Smoke from the blazes drifted west over the Cascade Range but had not yet settled close to the ground, the National Weather Service said. That could change by today, when some smoke is expected in the western foothills of the Cascades.
An inversion moved into the Wenatchee area east of the mountains on Sunday evening, holding smoke in the region where 1,700 people were fighting a complex of wildfires burning on about 51 square miles.
Hundreds of people have been evacuated as the fires were helped by unseasonably warm temperatures. The area is extremely dry, and conditions are right for rapid growth of existing fires and new fire starts, fire managers said.

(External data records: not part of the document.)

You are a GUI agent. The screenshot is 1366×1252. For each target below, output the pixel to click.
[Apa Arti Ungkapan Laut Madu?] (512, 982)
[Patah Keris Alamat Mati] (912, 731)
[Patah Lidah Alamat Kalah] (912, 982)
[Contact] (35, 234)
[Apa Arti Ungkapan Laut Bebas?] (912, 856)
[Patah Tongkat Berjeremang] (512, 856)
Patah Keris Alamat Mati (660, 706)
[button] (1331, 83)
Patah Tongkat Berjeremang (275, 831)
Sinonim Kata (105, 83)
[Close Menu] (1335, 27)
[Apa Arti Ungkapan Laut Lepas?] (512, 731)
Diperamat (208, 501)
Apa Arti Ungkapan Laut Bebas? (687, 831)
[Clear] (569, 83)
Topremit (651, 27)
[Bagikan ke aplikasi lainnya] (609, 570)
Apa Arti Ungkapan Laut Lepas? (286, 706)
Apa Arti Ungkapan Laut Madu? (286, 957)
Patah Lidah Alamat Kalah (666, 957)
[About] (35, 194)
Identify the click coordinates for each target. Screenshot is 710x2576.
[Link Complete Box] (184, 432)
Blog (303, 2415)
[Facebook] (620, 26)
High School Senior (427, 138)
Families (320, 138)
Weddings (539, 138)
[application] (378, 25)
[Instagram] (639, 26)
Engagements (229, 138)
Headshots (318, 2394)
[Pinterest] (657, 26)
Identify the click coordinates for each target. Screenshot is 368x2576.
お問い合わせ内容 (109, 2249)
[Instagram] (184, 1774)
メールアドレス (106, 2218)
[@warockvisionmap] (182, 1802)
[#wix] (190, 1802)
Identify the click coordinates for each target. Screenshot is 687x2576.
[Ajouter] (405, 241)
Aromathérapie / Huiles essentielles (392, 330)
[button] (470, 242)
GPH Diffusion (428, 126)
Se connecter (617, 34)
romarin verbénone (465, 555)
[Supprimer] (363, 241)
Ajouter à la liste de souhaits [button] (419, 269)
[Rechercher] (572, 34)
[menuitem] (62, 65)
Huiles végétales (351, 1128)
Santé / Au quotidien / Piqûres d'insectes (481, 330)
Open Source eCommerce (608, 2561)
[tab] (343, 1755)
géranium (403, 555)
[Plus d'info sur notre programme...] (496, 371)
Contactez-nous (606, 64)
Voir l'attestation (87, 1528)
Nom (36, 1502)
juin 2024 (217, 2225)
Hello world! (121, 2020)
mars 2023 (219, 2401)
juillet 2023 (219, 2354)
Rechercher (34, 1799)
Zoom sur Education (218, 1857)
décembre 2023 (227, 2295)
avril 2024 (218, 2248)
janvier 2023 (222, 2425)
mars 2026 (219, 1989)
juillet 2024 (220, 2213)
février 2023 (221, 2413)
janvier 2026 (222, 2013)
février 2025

All of the big fires in the state started during a Sept. 8 lightning storm. About 3,700 firefighters, including some from Canada, were battling the fires.
The Wenatchee complex of wildfires was about 17 percent contained. No homes had burned, but nearly 800 houses and other structures were threatened.
Another cluster of fires known as the Yakima complex continued to burn in Yakima and Kittitas counties, south and west of the Wenatchee complex. The Yakima complex covered 1,150 acres and was 10 percent contained while threatening about 400 homes. It had so far cost $4.1 million to fight.